> [What is needed]:
Please reproduce exactly, and only, the line containing "Given: Activate the hand pan tool" and every line after it to the end of the records below, leaving out all pictures.
*** Opening of Records ***
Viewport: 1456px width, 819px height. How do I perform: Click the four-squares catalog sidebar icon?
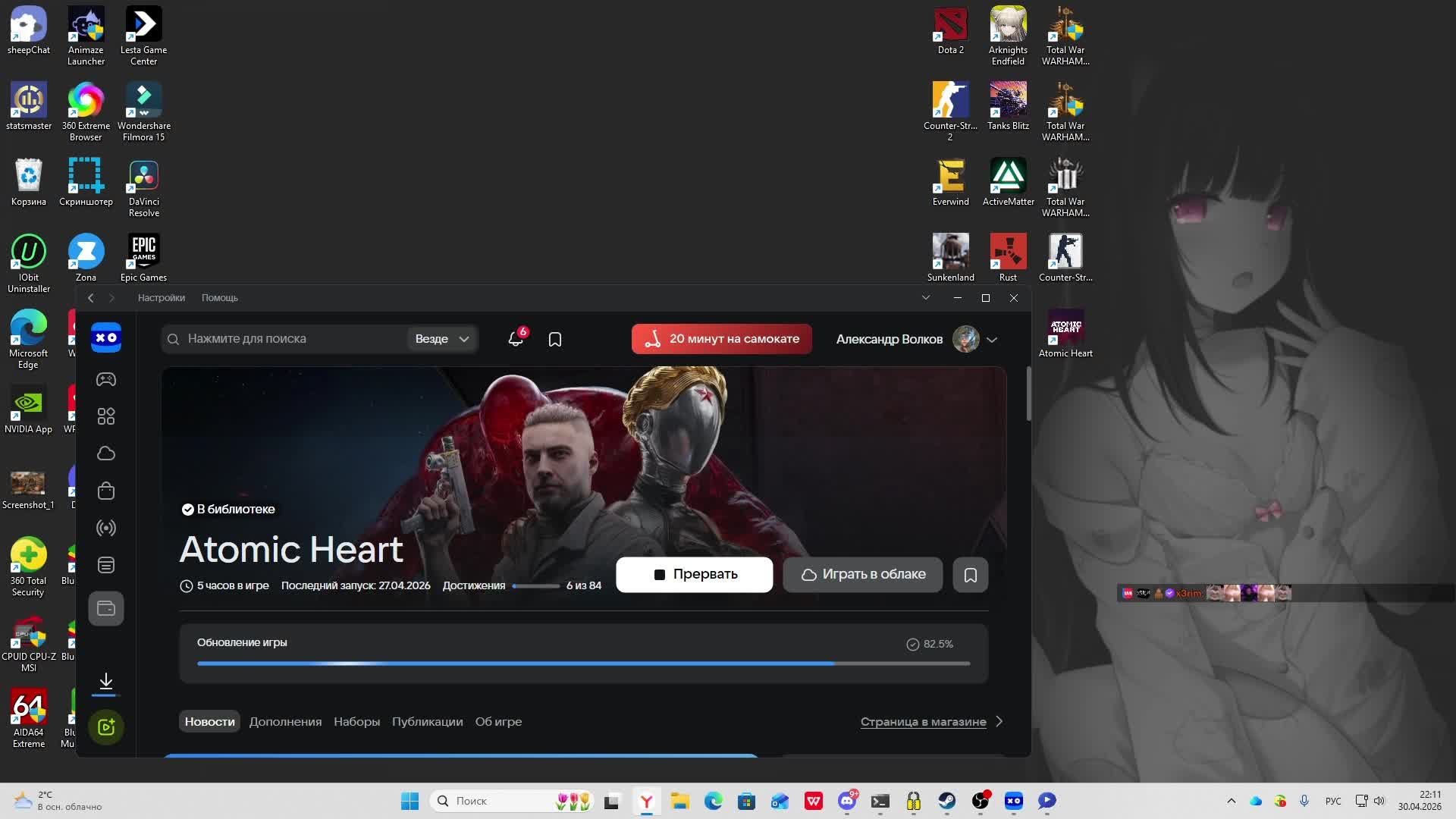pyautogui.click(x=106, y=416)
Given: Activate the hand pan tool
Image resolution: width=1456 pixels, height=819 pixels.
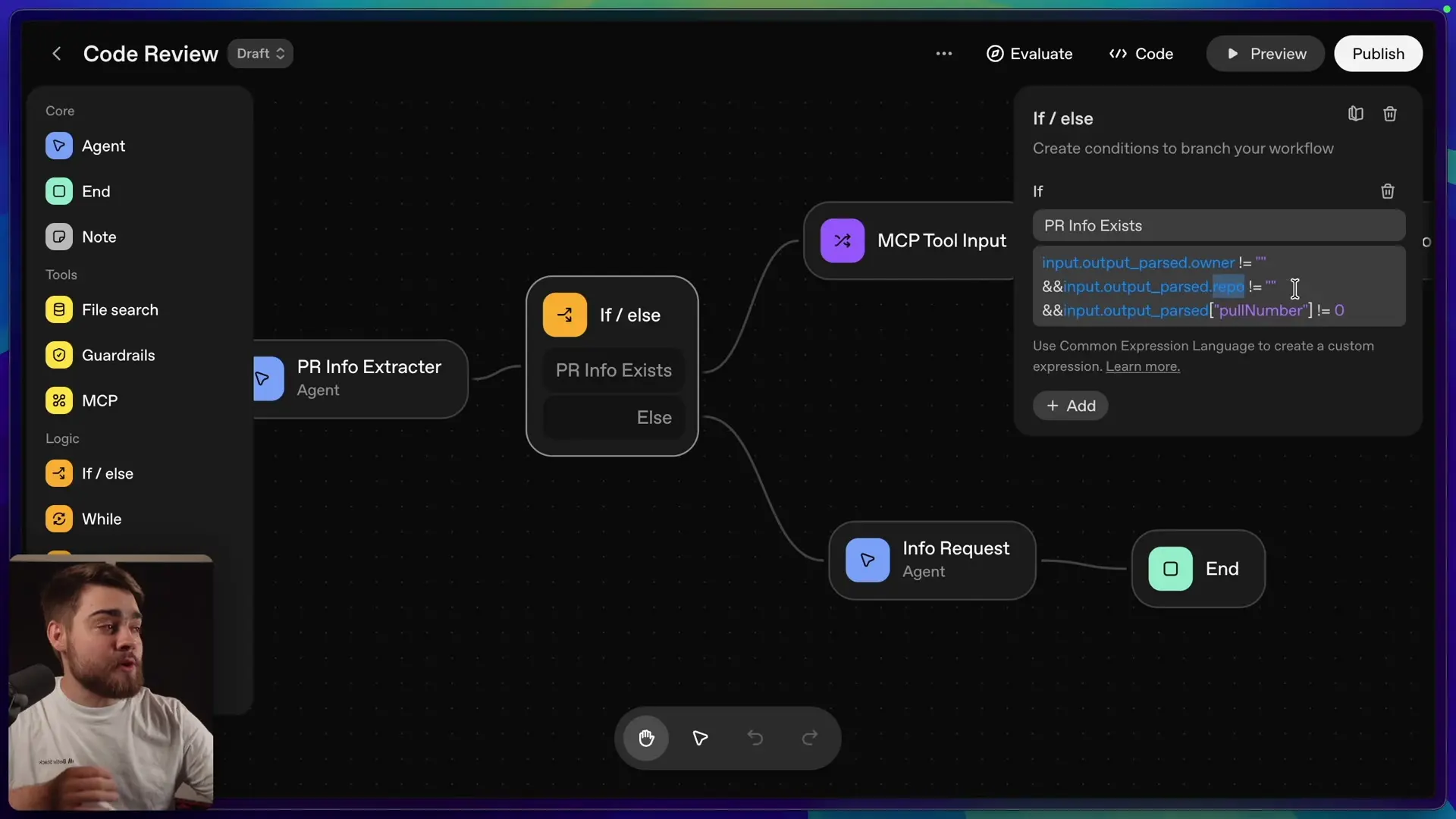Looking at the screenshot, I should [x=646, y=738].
*** Close of Records ***
> [Output of the exercise]:
Given: Activate the hand pan tool
Image resolution: width=1456 pixels, height=819 pixels.
Looking at the screenshot, I should [x=646, y=738].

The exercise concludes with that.